Занавес раздвинулся, и открылась пустая сцена, если не считать возвышения в дальнем углу, где сидел пианист. Сцена была окутана знаменитыми синими занавесями Изадоры…
Когда затих неизбежный гул голосов, пианист начал играть. В противоположном краю кулис занавеси раздвинулись и появилась Изадора…
Здесь я подступаю к самой трудной части моей книги, ибо кому под силу описывать магию ее танца? Я помню только, как меня охватило очарование, которое можно сравнить только с религиозным экстазом. Все мои страхи улетучились, как будто их и не было…

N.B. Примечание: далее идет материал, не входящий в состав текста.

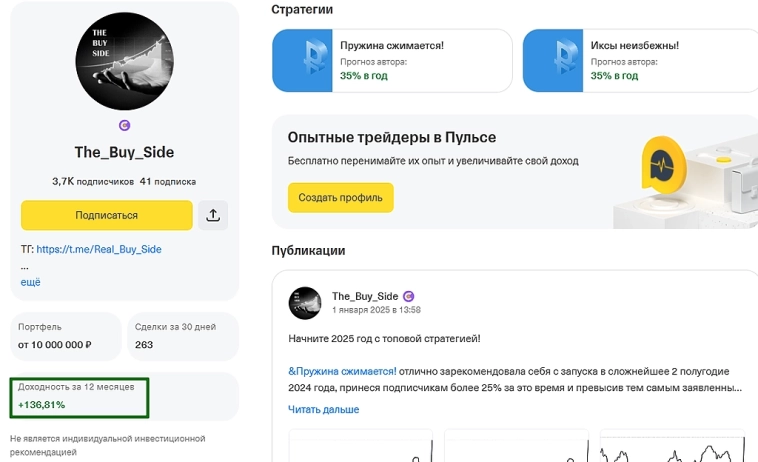
Task: Click the purple verified badge under avatar
Action: click(x=124, y=126)
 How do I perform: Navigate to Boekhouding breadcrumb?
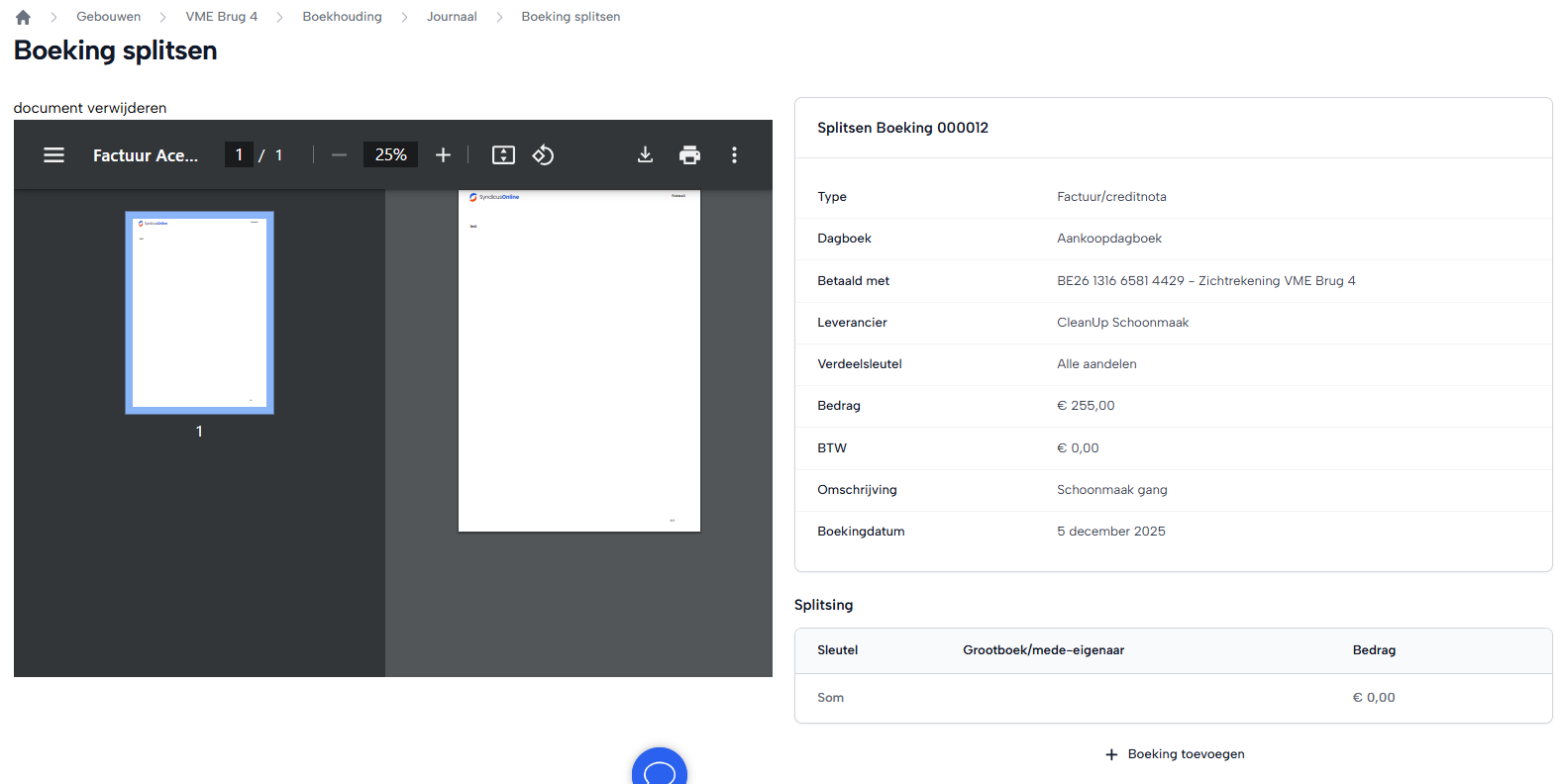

Если кто-нибудь попросит меня описать ее танцы, я затруднюсь сделать это. Каждый танец представлял собой маленькую законченную композицию, полную чувства и значения. Не было ни одного лишнего жеста или движения: как все гении, она достигала максимального эффекта при минимальных усилиях. В ее танце не было ничего, что можно было бы назвать «хорошеньким» или «вычурным», каждая линия отличалась благородной простотой и великолепием. В конечном счете я даже затрудняюсь назвать это танцем, хотя движения ее переходили от медленных жестов до высоких прыжков, но не было среди них ничего такого, что можно было бы назвать шагом. Одно движение вытекало из другого с такой же естественностью, как листья вырастают из дерева, и каждый танец был единой прекрасной плавной линией, магическим течением движений, каждое из которых являло собой композицию, достойную резца великого скульптора.